20 Comments
 

It is considered unusual to lateral directly to BB - typically people at MBB can land VC/PE and those are preferable so few people go after BB. The few people I know that wanted to get to a BB all did so, either directly or by going to business school first and then transitioning.

 

I went from a boutique consultancy to the IB arm of a regional/super regional bank think Regions, PNC. The whole process took a couple of months, all told about four months from when I started thinking about making the move over to finance from consulting. I then reached out to alumni. I knew I only wanted product groups (or HC coverage). Got a lot of traction with middle market shops, but was geographically restricted in my search so only a handful of BBs even had offices where I was looking.

 

Just look at LinkedIn, there are several examples of people that went from MBB or tier 2 consulting firms to tier 1 or tier 2 investment banks; just text them a message and ask for how they did it. Some took the MBA or Master in Finance route (more common in Europe than in US) or applied directly.

 

would you do that?

just go to a good b-school after 2 years and then come in as an associate.
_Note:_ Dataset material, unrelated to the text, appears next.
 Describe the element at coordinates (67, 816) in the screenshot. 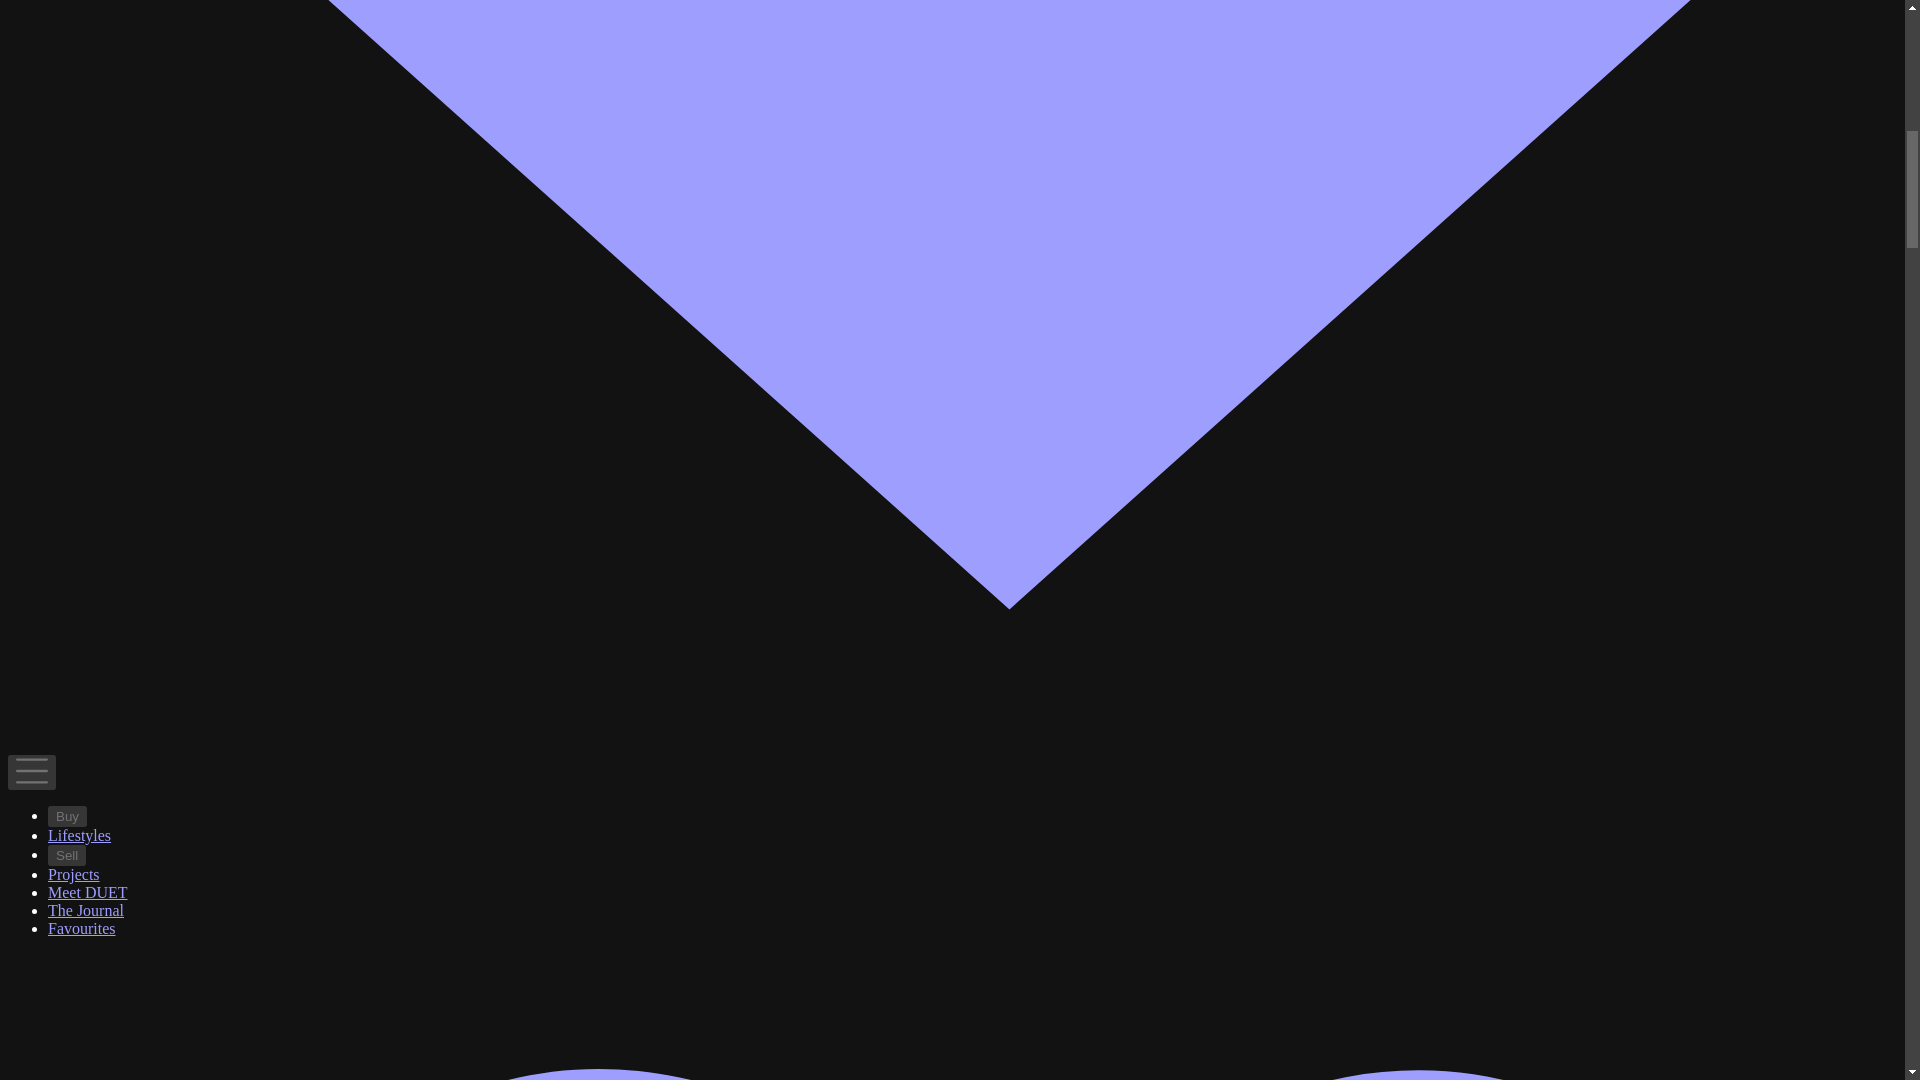

I see `Buy` at that location.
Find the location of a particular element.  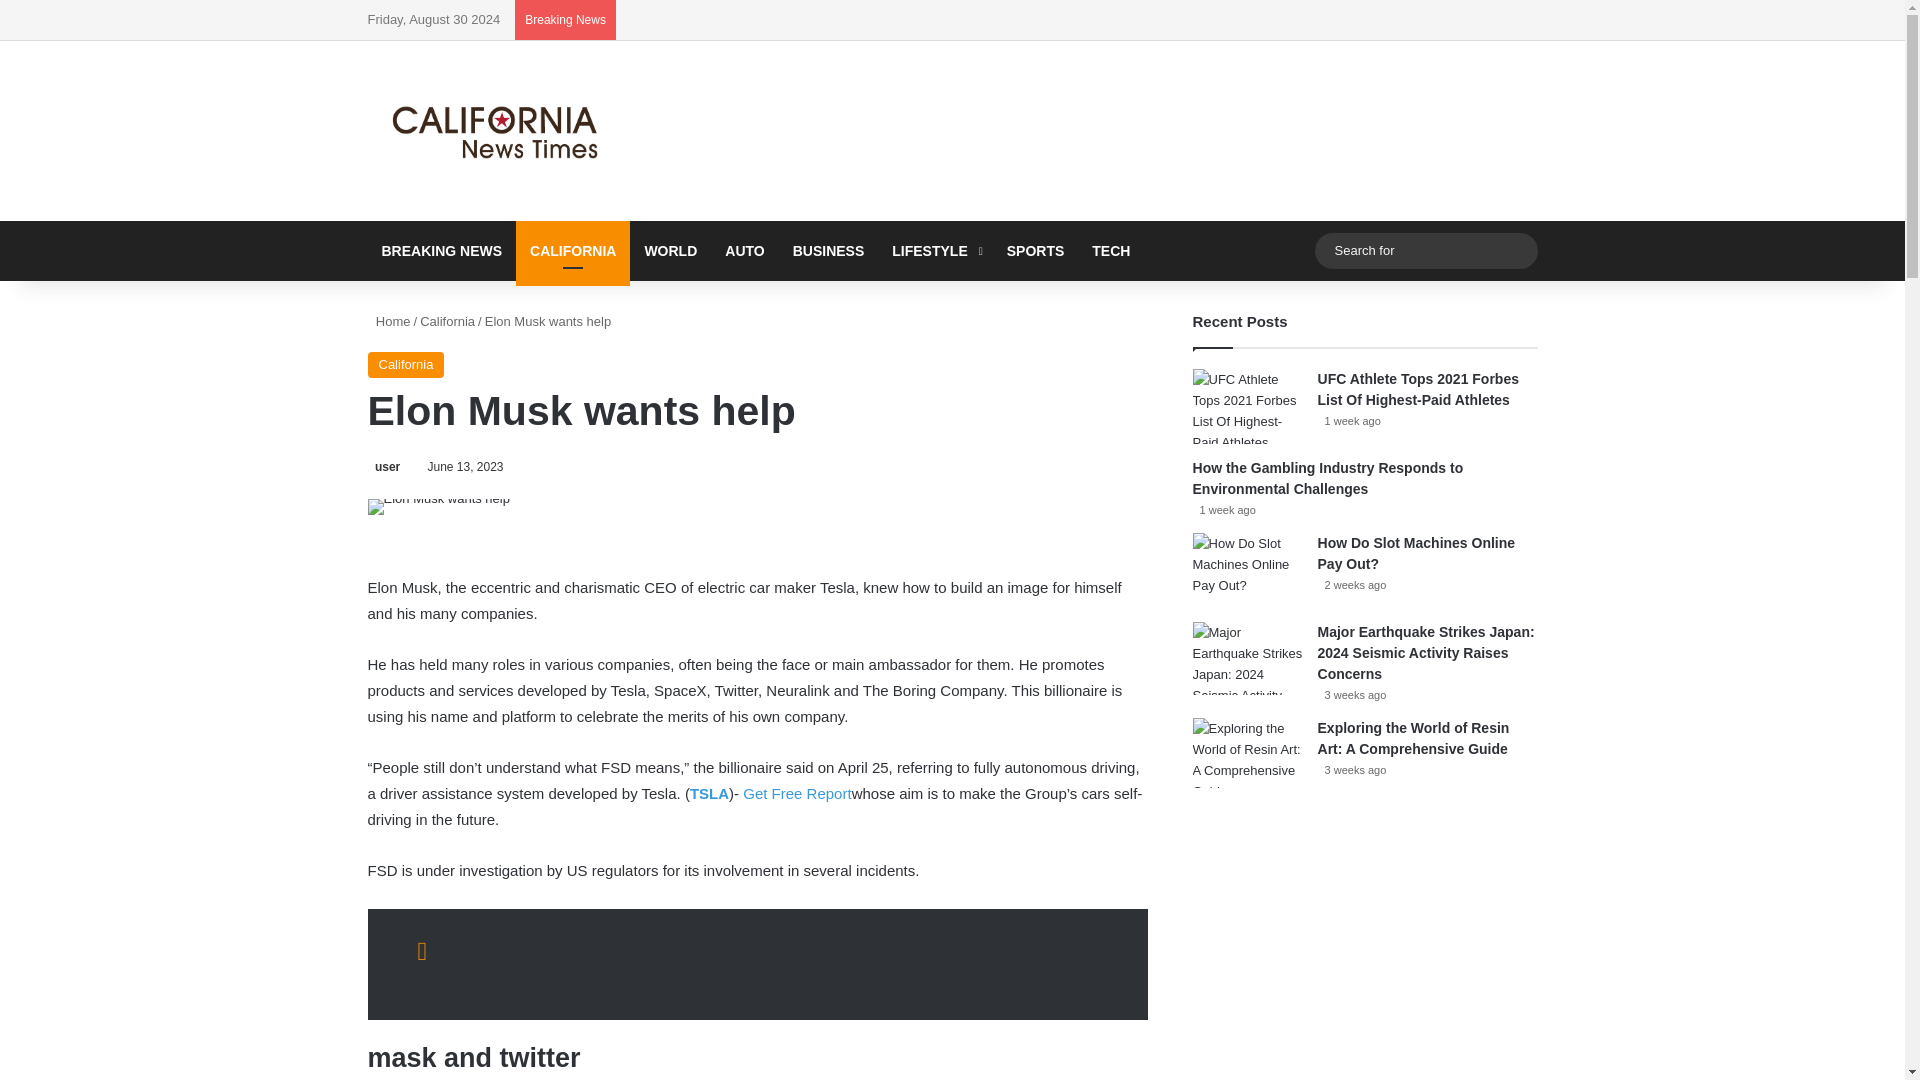

Search for is located at coordinates (1425, 250).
personally, i don't think this happens often. the reverse, almost certainly does. personally know of 2 people, one from Citi london, the other from Morgan Stanley ny who left ibd for m/b/b. we had a couple of lateral hires from bb ibd who started last summer with the interns. and we're right below MBB (think mow/monitor/parthenon/Booz Allen/lek).
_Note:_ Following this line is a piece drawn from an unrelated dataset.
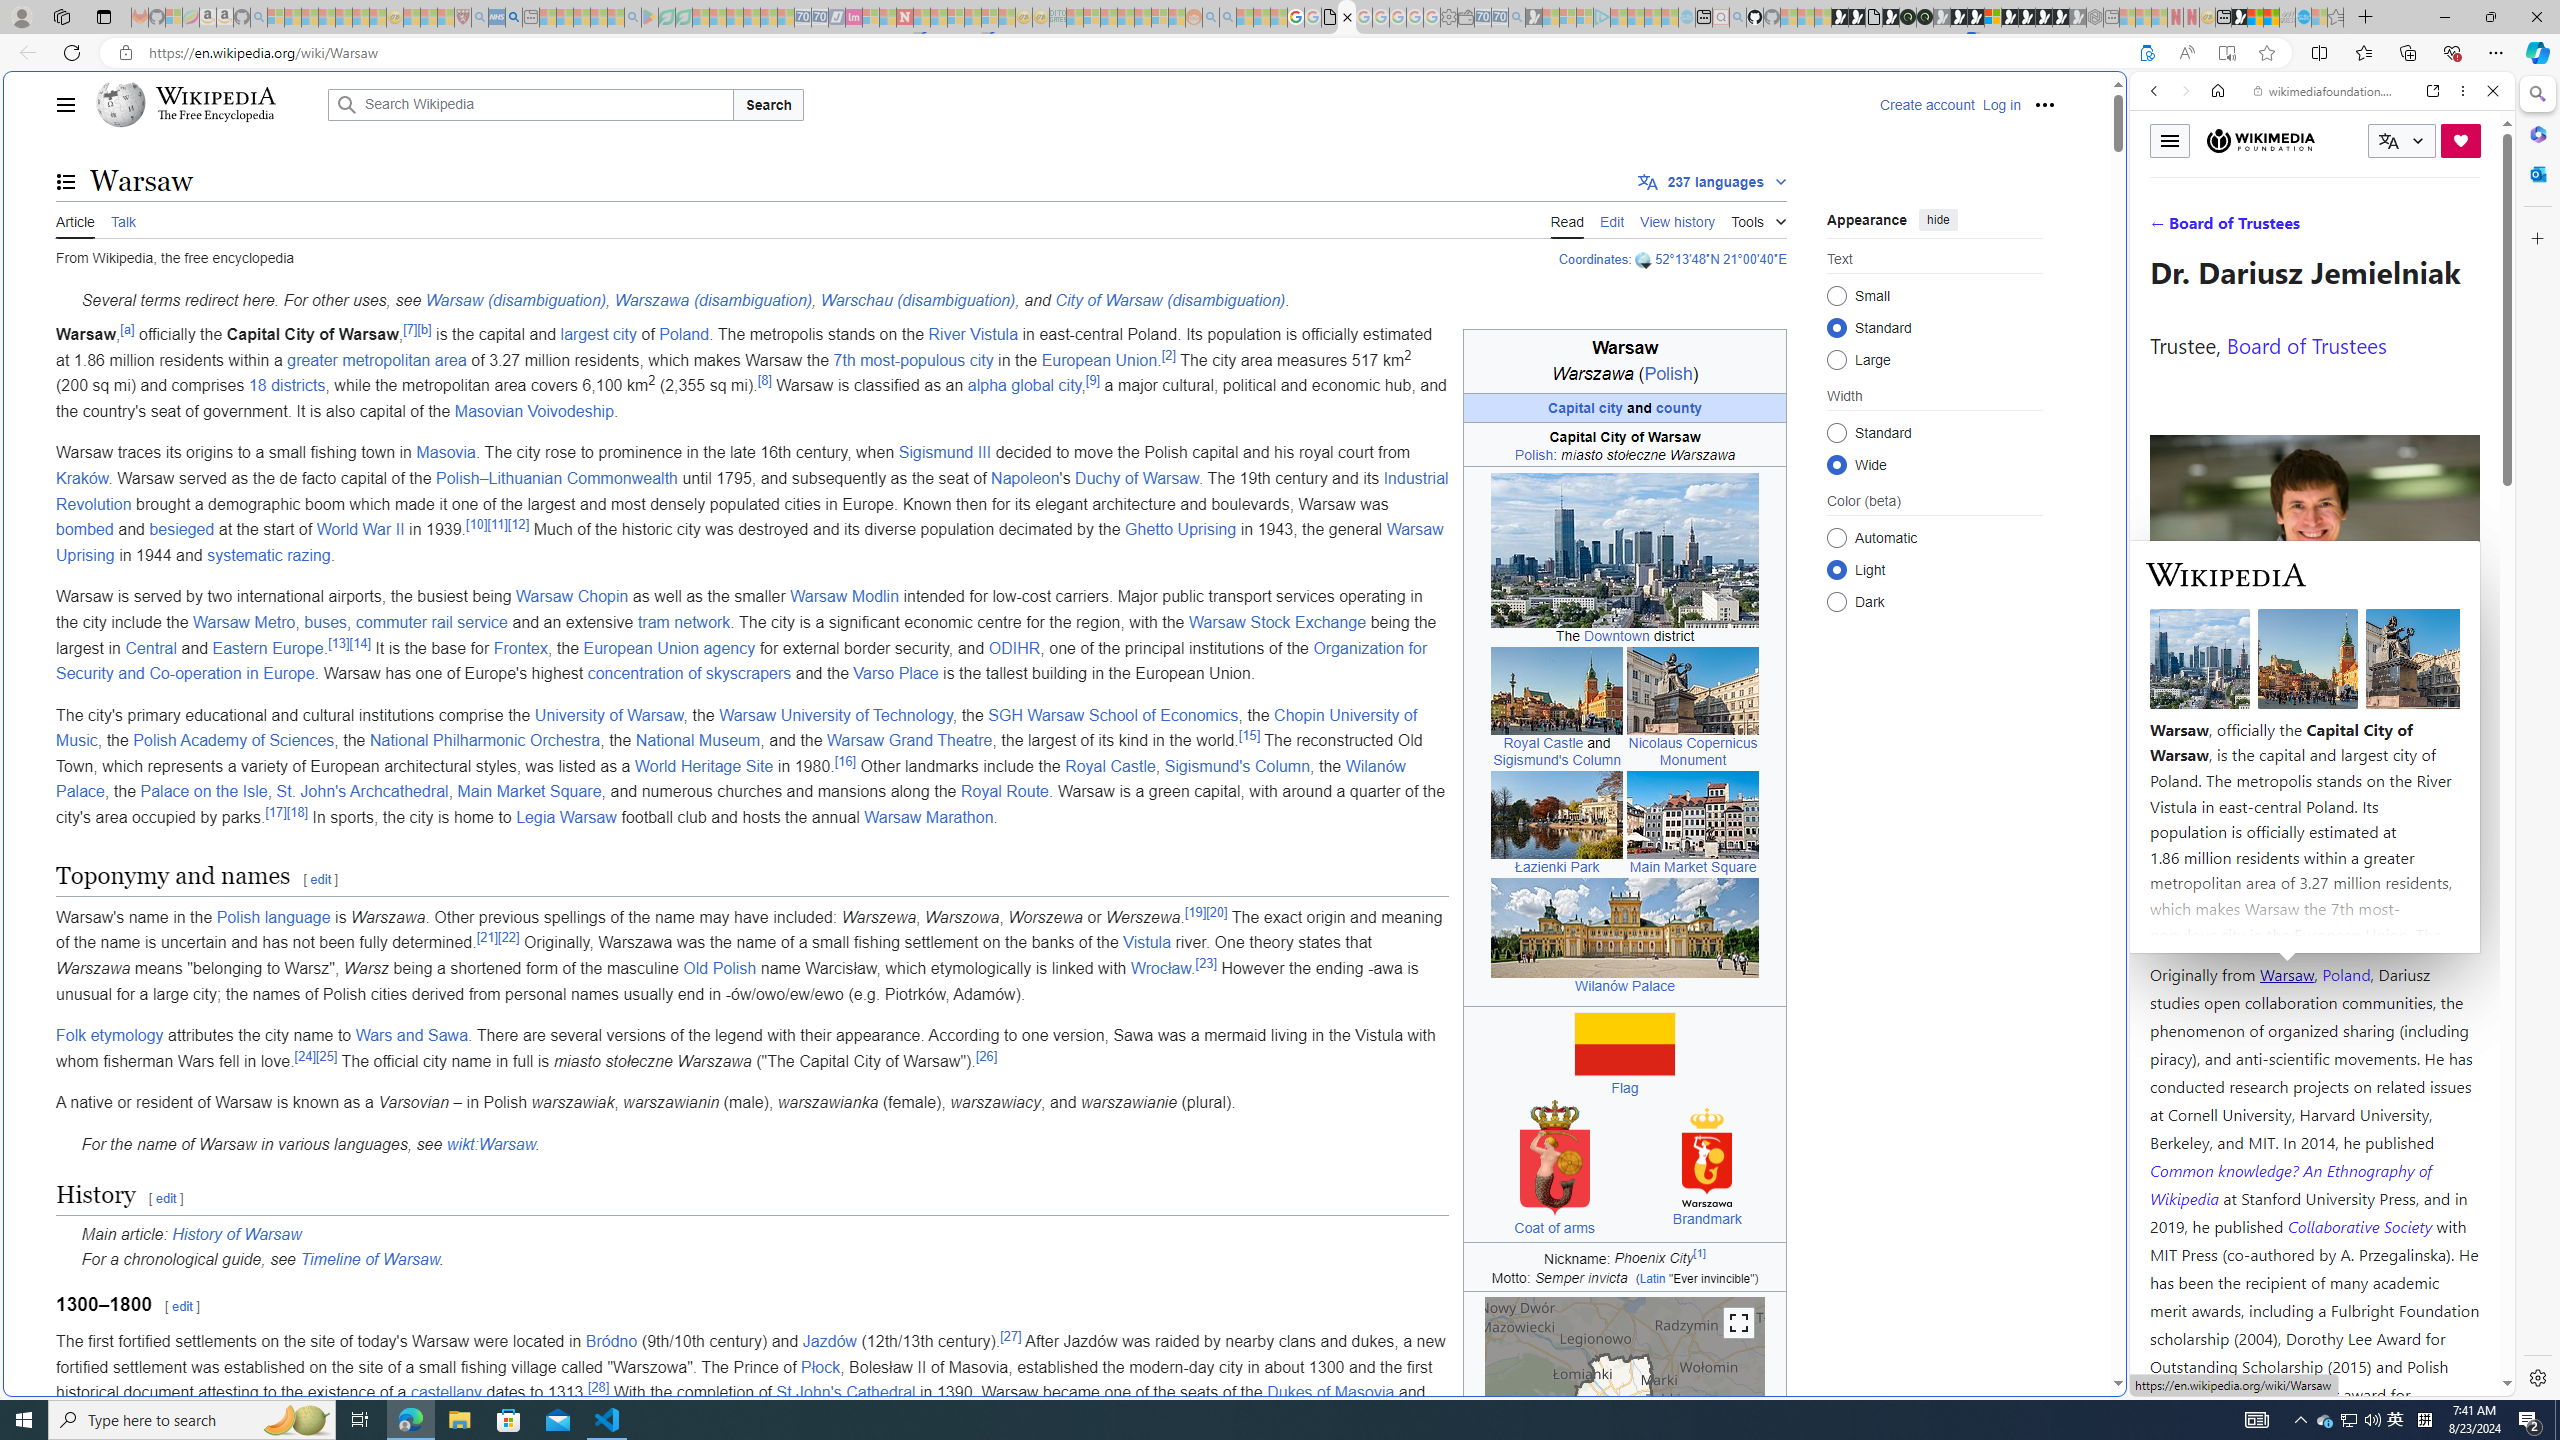 Image resolution: width=2560 pixels, height=1440 pixels. Describe the element at coordinates (2261, 140) in the screenshot. I see `Wikimedia Foundation` at that location.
You would probably start as first. Depends on the bank, actually. My bank does not give "credit" readily for other things. For example, one of our 3rd year analysts started one year in DCM, left the firm to go to some company to do corporate M&A (like a Shell or Exxon or something), and then came back. He was only given 2nd year analyst status.

 
Best Response

There are so many impediments to getting 1 to 1 credit for other work exp. One is bank ego; e.g. Merrill Lynch is not going to give you analyst credit if you have work exp that they consider "inferior", whether it be corporate M&A, a "shittier" bank, MBB consulting, etc. Another is your recruiter is likely to attempt to sell you harder by saying "this guy will give up a year" etc. and you will never know this trade was made. Another is analysts in the group you will be joining getting pissed that some asshole is coming in as a 2nd/3rd year, depending on the culture/politics of the place.

Of course some things that alter the equation would be if the bank is desperate for qualified people, if you are dealing personally with an MD with hiring power, if they can get you "on the cheap" (any number of ways), etc. It's really a case by case basis but most of the time I would be pessimistic.

This same principle holds for consulting firms, PE firms, HFs, etc. More unstructured places where there aren't "analyst classes" per se like VC firms, very small finance places, etc. are more likely to be flexible.

 

Ok, I see. And how would the constellation 1 year MBB - 1 year IBD work for PE placement? Would it be useful to have both consulting and banking experience but only 1 year of each?

I wonder how top PE funds would evaluate such a background.